La presión de los activistas logró detener temporalmente el desahucio, pero abrió una crisis interna en el universo cupaire: el mismo espacio político que ha hecho bandera de la lucha contra los desahucios y la defensa de las okupaciones se veía promoviendo la expulsión de una inquilina de vivienda pública por incumplimientos reiterados.

Desde el gobierno municipal se defendió la medida alegando responsabilidad en la gestión del parque social y la necesidad de garantizar que las viviendas públicas lleguen a familias que cumplen los requisitos y respetan las condiciones de uso.

Cuando la realidad local desmiente el relato

Lérida y Gerona ilustran un patrón que se repite en distintos municipios catalanes: partidos de izquierda que en el Parlament y en Madrid se oponen a endurecer las leyes sobre burka, okupación o multirreincidencia, pero que en sus ayuntamientos acaban aprobando ordenanzas de civismo más estrictas, respaldando desahucios de pisos sociales utilizados de forma irregular o reclamando más presencia policial.

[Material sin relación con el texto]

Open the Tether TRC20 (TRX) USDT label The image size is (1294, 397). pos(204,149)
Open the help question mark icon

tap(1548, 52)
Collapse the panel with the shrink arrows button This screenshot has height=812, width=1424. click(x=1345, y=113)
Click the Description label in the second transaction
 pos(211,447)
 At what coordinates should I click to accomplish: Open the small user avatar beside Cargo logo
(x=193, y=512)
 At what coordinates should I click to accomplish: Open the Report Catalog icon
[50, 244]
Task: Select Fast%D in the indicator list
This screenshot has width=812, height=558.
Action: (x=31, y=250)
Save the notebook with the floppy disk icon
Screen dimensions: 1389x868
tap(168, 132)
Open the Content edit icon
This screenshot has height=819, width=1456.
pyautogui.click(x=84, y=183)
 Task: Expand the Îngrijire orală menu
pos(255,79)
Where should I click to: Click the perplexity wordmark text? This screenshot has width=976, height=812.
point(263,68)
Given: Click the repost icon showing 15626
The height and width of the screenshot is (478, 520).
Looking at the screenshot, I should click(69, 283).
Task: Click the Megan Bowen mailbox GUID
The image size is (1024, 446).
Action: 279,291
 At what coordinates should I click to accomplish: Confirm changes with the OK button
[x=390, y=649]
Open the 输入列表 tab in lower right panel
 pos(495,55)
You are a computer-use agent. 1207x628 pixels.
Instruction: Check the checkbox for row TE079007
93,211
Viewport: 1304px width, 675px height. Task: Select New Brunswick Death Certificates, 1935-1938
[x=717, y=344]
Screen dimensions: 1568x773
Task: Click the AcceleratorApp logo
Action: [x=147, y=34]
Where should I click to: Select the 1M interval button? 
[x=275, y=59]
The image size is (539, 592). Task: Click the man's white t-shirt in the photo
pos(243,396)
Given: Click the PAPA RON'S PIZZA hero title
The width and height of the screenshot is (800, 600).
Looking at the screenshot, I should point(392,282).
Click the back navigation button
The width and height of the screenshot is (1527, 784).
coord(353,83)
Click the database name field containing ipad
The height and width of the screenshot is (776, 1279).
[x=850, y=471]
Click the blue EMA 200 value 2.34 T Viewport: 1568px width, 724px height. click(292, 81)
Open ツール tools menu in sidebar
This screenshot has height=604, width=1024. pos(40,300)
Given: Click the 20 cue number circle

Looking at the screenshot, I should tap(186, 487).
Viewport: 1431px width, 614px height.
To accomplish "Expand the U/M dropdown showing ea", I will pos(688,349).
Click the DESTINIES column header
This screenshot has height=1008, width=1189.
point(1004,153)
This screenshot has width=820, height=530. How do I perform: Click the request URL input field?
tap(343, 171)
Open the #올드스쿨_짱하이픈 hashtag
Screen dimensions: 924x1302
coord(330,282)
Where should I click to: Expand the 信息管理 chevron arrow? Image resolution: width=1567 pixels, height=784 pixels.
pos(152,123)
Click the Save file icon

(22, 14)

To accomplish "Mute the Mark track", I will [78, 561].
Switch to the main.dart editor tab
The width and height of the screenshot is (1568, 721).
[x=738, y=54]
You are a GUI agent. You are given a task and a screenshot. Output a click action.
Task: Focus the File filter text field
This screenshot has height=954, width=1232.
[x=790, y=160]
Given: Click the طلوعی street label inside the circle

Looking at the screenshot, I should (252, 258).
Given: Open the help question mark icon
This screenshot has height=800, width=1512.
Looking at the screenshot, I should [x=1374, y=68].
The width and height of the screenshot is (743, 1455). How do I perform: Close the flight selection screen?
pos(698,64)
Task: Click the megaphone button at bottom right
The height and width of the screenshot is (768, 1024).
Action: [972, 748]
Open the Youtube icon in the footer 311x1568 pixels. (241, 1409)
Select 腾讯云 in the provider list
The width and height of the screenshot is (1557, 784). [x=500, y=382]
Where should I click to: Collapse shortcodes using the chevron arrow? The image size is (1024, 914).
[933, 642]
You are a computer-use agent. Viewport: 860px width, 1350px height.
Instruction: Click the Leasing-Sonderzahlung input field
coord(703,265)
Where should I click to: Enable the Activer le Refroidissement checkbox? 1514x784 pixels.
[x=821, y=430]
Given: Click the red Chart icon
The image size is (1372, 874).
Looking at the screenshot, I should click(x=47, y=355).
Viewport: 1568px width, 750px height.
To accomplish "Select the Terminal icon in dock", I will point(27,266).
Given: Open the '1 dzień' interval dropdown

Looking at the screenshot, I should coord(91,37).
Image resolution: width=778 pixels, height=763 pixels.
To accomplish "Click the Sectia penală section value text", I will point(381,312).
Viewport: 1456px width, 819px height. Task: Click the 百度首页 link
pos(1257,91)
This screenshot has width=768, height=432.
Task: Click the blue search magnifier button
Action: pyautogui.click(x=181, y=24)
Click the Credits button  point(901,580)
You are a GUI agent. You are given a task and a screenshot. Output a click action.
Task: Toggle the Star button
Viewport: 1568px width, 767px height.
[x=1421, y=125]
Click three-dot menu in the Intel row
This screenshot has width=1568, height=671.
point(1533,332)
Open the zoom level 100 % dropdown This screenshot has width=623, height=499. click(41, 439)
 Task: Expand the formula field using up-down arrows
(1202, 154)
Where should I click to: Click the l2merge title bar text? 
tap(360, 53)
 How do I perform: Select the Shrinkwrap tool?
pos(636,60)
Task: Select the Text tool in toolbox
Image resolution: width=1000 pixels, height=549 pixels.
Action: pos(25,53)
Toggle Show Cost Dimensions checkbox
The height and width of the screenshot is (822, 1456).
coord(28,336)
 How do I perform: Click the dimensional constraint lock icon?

La nueva prohibición del burka en Lérida vuelve a poner sobre la mesa el equilibrio entre libertad religiosa, dignidad de la mujer y seguridad en el espacio público, mientras el caso de Gerona reabre el debate sobre hasta dónde puede llegar un ayuntamiento a la hora de frenar abusos en viviendas sociales sin romper con los movimientos que han apoyado su llegada al poder.

En ambos escenarios, la gestión diaria y la presión de los vecinos acaban desmintiendo, una vez más, el relato ideológico que se exhibe desde los escaños.